Using the records below, copy out exactly the line that contains "Image resolution: width=1283" and every line that follows it, up to and including the last, and no others.
-------- Given records --------
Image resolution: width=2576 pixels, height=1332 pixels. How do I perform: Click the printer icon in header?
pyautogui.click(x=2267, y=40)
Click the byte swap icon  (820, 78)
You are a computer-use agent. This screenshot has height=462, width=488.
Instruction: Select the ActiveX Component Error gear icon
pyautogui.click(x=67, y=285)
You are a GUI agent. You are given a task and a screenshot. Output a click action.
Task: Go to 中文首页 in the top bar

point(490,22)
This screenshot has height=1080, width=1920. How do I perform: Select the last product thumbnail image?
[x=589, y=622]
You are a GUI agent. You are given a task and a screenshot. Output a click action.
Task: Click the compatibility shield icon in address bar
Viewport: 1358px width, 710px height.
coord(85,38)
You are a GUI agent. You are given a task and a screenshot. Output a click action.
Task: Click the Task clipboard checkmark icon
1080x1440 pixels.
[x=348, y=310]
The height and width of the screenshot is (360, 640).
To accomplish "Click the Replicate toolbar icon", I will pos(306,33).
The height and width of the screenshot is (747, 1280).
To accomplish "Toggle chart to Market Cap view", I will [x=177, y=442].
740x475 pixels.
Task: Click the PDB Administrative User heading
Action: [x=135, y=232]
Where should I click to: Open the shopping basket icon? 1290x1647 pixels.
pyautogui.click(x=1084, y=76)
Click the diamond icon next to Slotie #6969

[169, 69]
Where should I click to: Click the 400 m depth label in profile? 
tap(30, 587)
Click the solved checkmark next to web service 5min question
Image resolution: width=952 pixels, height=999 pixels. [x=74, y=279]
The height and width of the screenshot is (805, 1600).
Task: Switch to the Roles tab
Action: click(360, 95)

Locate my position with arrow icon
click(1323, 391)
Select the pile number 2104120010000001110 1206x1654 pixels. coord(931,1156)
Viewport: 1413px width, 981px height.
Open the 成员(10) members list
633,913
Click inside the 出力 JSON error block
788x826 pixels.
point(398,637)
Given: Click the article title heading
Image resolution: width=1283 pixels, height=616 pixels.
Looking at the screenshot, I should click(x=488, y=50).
--------
_Output below:_
Image resolution: width=1283 pixels, height=616 pixels.
Looking at the screenshot, I should click(x=488, y=50).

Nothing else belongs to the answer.